Highlights & Insights

  • Novel perspective via visual counterfactuals: CIPHER is the first to extract hallucination directions from "hallucinated images" rather than "hallucinated text." Linear probing experiments robustly demonstrate that visual hallucination signals are stronger and more stable.
  • Zero additional inference overhead: Only a single forward pass plus lightweight matrix projection is required; throughput is identical to the no-intervention baseline.
  • Training-free, plug-and-play: No model retraining, additional annotations, or architectural modifications are needed—only a one-time offline subspace computation.
  • Cross-model generalizability: Consistent and significant improvements are demonstrated across three architectures: LLaVA-1.5, MiniGPT-4, and mPLUG-Owl2.
  • Mathematical elegance: The pipeline from counterfactuals → difference vectors → SVD → orthogonal projection forms a complete and interpretable logical chain.

Limitations & Future Work

  • The offline phase relies on Stable Diffusion and GPT-3.5 for counterfactual data generation, incurring a non-trivial one-time construction cost.
  • The hallucination subspace is statically fixed; the same projection matrix is applied to all test inputs, lacking input-adaptive capability.
  • The rank \(r\) and intervention layers require grid search for each model, with substantial variation in optimal configurations across models (\(r\) ranging from 8 to 64).
  • Joint text and image perturbation underperforms image perturbation alone; the paper does not provide sufficiently deep analysis of this phenomenon.
  • Evaluation primarily targets object-level hallucinations; effectiveness on fine-grained attribute/relational hallucinations warrants further exploration.

Rating

⭐⭐⭐⭐ — The method is concise and elegant with effective experimental validation.
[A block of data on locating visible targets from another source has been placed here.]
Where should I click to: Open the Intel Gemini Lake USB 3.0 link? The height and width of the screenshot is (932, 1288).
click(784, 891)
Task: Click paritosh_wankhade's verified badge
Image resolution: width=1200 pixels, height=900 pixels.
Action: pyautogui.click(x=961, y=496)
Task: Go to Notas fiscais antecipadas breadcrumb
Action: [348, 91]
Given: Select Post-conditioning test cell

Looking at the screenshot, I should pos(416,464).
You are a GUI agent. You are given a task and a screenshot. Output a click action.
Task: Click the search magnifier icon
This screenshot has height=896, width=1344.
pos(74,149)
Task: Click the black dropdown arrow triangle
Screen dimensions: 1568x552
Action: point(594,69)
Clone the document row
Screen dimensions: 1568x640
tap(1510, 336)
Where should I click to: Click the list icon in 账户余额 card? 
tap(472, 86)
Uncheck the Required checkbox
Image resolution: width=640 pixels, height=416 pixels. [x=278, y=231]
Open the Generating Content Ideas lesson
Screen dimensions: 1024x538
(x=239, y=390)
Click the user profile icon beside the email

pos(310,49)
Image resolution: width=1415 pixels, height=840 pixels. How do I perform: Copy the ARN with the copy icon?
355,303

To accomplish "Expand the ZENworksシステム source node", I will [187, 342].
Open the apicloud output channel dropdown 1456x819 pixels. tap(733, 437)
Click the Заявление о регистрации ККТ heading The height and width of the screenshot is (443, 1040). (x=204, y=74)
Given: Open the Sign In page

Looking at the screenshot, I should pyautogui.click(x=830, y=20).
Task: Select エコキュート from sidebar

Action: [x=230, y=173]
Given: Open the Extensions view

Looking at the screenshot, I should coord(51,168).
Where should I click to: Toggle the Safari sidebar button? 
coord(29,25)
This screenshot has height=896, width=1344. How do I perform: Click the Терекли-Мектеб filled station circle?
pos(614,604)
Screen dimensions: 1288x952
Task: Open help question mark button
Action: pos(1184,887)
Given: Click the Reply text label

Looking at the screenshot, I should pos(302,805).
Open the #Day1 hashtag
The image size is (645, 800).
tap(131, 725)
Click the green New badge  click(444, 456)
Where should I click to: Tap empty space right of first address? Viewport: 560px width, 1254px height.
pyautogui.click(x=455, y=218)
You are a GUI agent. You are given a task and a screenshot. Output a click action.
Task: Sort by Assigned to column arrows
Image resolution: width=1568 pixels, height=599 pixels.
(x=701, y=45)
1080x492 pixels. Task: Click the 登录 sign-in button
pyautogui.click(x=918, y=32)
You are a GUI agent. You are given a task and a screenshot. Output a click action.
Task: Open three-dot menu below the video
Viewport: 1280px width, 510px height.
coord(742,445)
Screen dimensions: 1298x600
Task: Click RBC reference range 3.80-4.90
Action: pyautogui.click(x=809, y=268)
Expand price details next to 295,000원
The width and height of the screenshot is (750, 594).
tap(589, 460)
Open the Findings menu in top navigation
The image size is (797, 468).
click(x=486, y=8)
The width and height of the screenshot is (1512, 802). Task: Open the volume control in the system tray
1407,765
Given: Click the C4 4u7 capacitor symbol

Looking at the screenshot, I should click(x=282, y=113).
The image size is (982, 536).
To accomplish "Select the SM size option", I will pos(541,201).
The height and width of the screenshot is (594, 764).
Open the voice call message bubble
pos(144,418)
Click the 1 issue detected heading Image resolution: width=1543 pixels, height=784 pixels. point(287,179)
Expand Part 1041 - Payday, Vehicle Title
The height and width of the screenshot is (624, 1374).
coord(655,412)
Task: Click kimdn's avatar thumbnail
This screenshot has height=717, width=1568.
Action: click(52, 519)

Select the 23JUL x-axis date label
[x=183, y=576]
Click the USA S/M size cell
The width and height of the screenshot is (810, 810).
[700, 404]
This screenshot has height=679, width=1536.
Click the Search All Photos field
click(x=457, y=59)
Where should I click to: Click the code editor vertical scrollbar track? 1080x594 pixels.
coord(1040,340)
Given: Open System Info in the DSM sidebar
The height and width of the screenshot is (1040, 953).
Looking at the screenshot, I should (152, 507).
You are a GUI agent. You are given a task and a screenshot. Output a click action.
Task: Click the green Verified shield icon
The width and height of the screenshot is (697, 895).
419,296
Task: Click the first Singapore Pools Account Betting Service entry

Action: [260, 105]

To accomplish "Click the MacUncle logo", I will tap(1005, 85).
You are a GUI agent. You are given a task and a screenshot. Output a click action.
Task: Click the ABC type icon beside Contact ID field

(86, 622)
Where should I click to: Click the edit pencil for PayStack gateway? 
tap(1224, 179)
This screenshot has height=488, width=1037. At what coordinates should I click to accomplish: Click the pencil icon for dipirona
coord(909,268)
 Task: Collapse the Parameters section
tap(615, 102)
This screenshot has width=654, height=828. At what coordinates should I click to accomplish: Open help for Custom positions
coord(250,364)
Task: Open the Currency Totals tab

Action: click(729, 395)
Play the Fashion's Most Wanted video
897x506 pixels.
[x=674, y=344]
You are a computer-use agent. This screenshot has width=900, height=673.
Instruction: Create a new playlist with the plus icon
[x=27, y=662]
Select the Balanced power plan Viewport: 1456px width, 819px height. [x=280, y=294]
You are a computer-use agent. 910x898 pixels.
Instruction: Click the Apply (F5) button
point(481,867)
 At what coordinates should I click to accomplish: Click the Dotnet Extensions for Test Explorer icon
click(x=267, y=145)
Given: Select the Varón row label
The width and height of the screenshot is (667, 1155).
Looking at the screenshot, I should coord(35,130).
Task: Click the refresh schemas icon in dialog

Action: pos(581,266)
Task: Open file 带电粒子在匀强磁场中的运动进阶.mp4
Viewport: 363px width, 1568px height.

The counterfactual idea of "using hallucinated images to combat hallucinations" is novel, and comprehensive evaluation across four benchmarks is convincing. The primary weaknesses are the lack of adaptivity in the static projection and insufficient analysis of why joint perturbation underperforms.